ASSIGNED TASK:
Return the data below unaltered, but strip out the pictures.

Collected data:
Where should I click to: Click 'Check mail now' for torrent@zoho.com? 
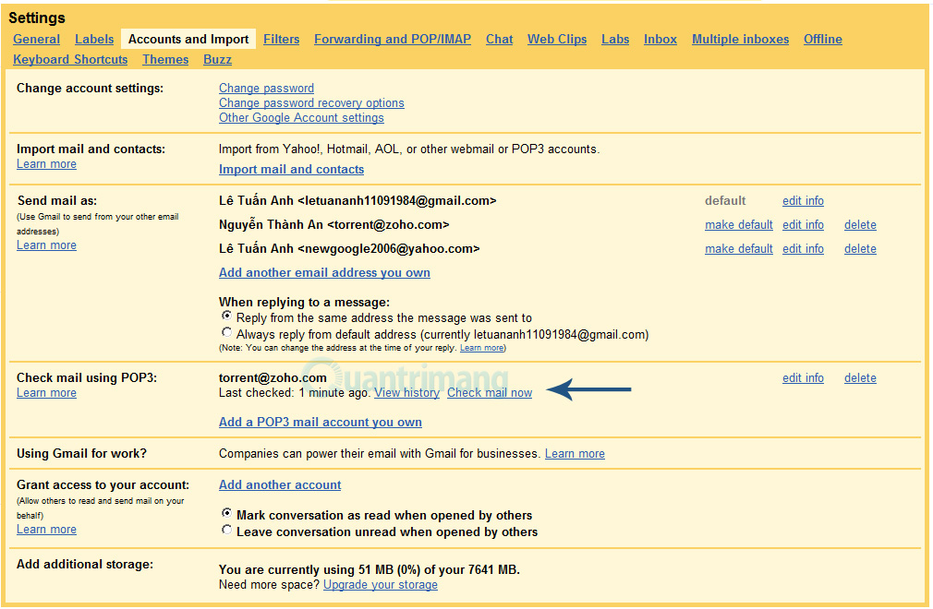coord(489,392)
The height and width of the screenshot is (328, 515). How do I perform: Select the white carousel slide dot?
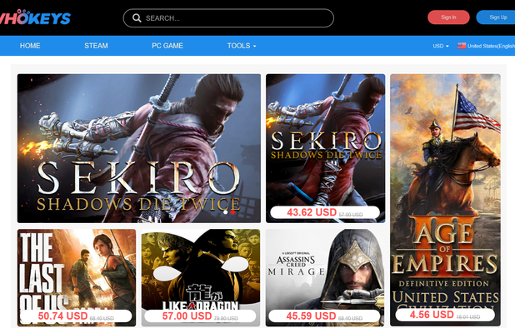tap(226, 212)
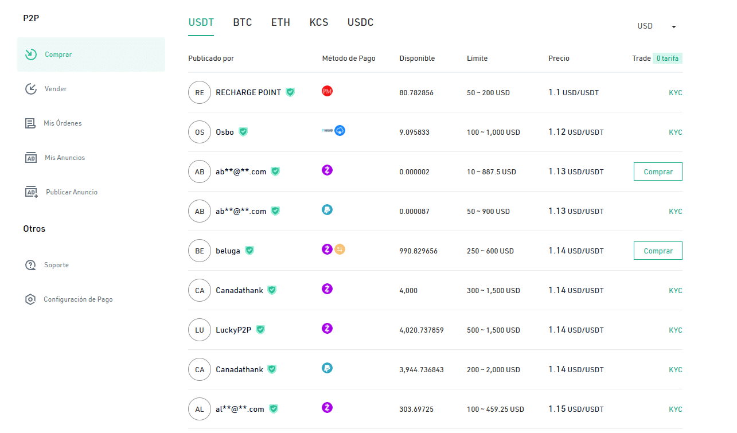Click Comprar button on the 10 ~ 887.5 USD offer
737x433 pixels.
coord(658,171)
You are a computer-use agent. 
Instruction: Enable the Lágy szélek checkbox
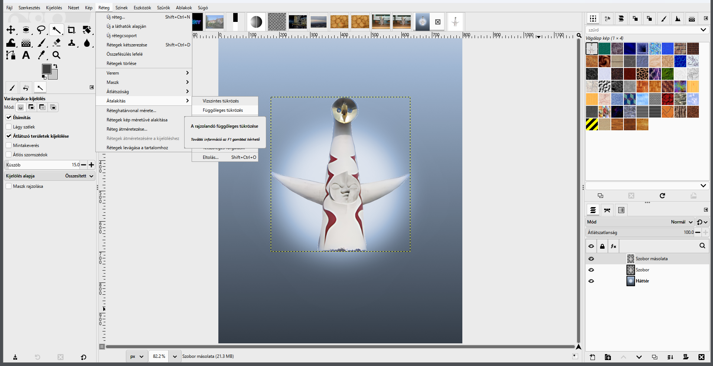pyautogui.click(x=9, y=127)
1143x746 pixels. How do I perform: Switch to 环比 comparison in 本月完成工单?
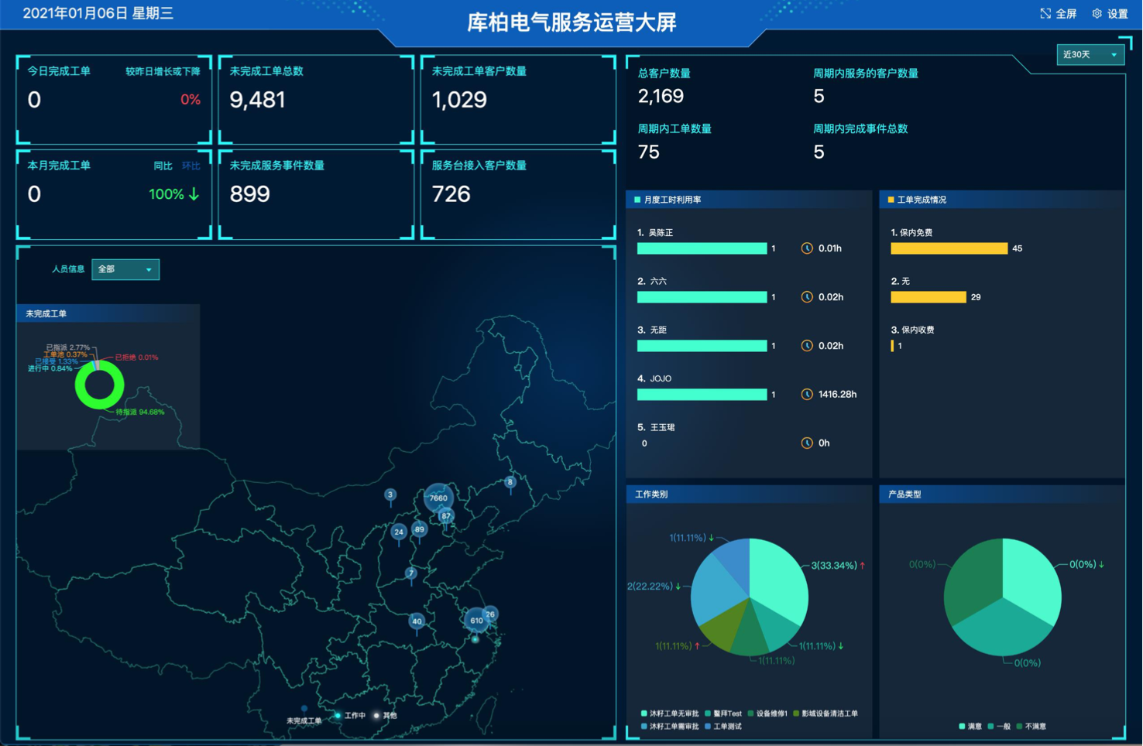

EXERCISE RESULT:
Where should I click to: Click 'Check mail now' for torrent@zoho.com? 
coord(489,392)
The height and width of the screenshot is (328, 515). How do I perform: Select the white carousel slide dot?
tap(226, 212)
Click Comprar button on the 10 ~ 887.5 USD offer
737x433 pixels.
coord(658,171)
You are a computer-use agent. 
Instruction: Enable the Lágy szélek checkbox
pyautogui.click(x=9, y=127)
1143x746 pixels. How do I perform: Switch to 环比 comparison in 本月完成工单?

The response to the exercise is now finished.